__Given data__:
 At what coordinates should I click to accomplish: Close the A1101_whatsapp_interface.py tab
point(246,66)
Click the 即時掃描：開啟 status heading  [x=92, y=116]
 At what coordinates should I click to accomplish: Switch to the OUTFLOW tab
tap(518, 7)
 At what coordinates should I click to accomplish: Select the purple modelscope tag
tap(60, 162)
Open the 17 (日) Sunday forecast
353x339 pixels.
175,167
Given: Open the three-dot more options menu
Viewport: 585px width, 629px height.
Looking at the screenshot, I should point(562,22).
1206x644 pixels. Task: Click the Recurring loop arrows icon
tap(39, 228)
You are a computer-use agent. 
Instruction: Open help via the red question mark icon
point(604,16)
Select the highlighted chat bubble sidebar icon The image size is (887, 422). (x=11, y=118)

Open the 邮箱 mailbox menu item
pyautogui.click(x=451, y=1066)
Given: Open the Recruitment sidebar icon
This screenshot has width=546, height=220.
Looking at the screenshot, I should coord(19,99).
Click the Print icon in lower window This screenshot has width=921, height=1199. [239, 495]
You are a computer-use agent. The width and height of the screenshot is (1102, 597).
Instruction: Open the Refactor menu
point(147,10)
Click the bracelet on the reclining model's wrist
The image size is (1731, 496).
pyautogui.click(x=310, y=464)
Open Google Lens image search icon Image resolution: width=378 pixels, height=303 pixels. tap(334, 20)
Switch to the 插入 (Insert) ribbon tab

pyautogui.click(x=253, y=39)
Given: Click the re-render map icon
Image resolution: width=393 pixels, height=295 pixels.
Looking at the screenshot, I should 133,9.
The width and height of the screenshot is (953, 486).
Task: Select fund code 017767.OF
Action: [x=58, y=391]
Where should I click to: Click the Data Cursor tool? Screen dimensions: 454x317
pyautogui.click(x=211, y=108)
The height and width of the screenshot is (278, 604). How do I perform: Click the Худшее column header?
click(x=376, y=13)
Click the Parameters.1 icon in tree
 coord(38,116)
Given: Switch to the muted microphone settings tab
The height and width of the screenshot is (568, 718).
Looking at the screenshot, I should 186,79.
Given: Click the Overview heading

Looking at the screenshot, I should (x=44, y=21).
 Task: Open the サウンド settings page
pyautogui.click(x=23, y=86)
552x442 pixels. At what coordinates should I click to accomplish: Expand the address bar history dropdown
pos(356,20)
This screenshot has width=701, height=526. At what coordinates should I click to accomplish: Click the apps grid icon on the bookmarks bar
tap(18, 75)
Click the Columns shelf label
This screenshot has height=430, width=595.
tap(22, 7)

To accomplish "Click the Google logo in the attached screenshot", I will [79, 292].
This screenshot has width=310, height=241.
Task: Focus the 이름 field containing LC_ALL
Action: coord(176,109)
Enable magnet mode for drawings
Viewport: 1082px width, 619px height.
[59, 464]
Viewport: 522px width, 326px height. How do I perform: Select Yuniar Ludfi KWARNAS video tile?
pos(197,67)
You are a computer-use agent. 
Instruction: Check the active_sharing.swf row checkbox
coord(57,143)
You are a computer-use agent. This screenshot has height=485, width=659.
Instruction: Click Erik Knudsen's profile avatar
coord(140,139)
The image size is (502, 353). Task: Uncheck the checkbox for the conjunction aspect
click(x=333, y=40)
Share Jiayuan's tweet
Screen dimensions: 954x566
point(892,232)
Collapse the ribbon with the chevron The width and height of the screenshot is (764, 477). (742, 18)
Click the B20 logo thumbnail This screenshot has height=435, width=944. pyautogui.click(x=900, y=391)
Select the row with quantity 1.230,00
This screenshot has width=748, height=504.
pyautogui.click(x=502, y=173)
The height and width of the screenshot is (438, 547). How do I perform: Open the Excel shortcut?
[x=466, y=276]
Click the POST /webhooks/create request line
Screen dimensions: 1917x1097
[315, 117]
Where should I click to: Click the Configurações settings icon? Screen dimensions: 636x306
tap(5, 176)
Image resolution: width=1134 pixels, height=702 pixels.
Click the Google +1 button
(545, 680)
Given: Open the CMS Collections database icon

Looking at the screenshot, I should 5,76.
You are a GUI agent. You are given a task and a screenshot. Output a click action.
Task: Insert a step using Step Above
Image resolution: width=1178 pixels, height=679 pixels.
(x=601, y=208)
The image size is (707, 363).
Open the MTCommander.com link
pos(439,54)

__Task__:
State how many lines of the data above contain the string "agent", treating case as significant. Give only the number.

__Exercise result__:
5